WORK REQUIRED: In the data below, locate each line with the word "checkbox" and list it.

Pixel coordinate grounding data
-- Opening Marker --

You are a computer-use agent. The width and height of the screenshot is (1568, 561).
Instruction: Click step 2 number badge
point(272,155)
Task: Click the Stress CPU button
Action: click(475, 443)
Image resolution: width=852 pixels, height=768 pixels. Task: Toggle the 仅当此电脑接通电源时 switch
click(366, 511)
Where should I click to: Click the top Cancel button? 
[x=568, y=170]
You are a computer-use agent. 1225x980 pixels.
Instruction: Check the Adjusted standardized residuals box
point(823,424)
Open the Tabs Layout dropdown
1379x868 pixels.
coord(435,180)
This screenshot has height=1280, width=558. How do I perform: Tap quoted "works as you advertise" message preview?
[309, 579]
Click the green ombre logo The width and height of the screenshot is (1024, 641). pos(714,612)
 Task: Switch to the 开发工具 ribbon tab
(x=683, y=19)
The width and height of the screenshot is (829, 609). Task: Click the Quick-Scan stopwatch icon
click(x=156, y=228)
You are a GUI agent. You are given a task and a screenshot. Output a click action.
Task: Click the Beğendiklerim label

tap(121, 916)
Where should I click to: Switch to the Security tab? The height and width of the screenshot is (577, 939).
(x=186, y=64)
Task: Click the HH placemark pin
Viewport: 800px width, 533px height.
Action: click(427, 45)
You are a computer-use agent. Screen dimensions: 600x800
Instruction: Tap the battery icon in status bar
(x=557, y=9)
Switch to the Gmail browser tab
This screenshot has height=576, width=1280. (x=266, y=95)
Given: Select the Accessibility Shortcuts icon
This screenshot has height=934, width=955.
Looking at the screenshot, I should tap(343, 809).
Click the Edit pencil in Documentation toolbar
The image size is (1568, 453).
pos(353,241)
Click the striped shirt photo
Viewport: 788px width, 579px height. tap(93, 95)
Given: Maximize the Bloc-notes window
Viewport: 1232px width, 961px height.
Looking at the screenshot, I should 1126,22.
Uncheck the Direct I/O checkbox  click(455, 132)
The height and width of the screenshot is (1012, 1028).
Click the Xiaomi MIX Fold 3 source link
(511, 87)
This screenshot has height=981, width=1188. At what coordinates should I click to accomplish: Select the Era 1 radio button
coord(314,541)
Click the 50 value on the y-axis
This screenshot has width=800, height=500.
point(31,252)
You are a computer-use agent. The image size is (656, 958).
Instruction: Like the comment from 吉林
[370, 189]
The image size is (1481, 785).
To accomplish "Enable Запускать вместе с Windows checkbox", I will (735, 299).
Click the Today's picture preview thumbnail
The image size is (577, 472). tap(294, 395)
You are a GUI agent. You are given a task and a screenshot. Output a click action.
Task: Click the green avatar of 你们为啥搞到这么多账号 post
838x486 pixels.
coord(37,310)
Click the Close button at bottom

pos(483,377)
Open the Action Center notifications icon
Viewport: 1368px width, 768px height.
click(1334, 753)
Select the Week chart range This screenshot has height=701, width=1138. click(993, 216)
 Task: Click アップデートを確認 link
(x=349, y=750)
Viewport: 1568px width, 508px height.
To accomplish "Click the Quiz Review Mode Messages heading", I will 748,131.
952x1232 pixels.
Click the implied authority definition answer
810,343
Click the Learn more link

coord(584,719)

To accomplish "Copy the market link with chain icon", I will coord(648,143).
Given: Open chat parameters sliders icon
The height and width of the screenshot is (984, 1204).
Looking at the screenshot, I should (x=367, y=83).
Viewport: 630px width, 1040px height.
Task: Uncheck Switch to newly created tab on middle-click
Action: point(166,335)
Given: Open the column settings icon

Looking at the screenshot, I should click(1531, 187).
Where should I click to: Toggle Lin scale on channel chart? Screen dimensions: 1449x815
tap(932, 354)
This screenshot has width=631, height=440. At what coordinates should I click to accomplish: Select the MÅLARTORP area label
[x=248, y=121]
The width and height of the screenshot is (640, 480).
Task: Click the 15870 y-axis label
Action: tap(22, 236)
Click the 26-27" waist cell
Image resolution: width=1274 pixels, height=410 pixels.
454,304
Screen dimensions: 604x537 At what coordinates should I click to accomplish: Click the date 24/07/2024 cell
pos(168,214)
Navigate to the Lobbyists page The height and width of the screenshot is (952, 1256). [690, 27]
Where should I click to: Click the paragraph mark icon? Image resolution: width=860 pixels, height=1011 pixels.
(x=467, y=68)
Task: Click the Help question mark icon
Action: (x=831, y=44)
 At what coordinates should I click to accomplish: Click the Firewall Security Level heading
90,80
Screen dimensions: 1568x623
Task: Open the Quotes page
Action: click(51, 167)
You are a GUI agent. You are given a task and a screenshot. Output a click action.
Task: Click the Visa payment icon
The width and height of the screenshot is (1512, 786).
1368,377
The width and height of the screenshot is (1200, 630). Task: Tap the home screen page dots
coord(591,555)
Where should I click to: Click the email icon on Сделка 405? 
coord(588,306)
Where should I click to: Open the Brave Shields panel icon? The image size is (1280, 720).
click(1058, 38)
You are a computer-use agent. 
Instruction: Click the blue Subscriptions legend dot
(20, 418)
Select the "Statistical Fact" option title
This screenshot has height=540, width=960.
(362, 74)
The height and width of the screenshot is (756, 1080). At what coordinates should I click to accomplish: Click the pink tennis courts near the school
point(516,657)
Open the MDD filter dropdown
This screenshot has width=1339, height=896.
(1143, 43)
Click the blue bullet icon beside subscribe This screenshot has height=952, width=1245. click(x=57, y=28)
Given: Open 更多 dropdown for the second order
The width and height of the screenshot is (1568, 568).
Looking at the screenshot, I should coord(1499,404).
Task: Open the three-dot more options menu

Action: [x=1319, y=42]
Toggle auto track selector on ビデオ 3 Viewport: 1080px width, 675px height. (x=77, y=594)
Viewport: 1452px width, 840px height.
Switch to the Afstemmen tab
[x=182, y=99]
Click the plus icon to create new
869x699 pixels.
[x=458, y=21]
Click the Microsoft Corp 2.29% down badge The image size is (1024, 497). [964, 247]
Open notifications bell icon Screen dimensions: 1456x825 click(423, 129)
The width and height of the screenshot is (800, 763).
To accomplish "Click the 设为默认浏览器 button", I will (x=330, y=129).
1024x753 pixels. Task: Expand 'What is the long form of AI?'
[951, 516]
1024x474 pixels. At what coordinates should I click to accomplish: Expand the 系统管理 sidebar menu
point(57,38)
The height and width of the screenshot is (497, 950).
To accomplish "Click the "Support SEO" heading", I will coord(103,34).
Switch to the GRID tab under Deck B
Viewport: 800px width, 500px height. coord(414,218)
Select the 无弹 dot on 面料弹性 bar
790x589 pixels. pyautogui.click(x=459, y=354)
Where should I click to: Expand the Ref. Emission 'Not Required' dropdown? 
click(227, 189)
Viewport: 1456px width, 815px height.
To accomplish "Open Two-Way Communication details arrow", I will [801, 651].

-- Closing Marker --

SOLVED EXERCISE:
Uncheck the Direct I/O checkbox  click(455, 132)
To accomplish "Enable Запускать вместе с Windows checkbox", I will (735, 299).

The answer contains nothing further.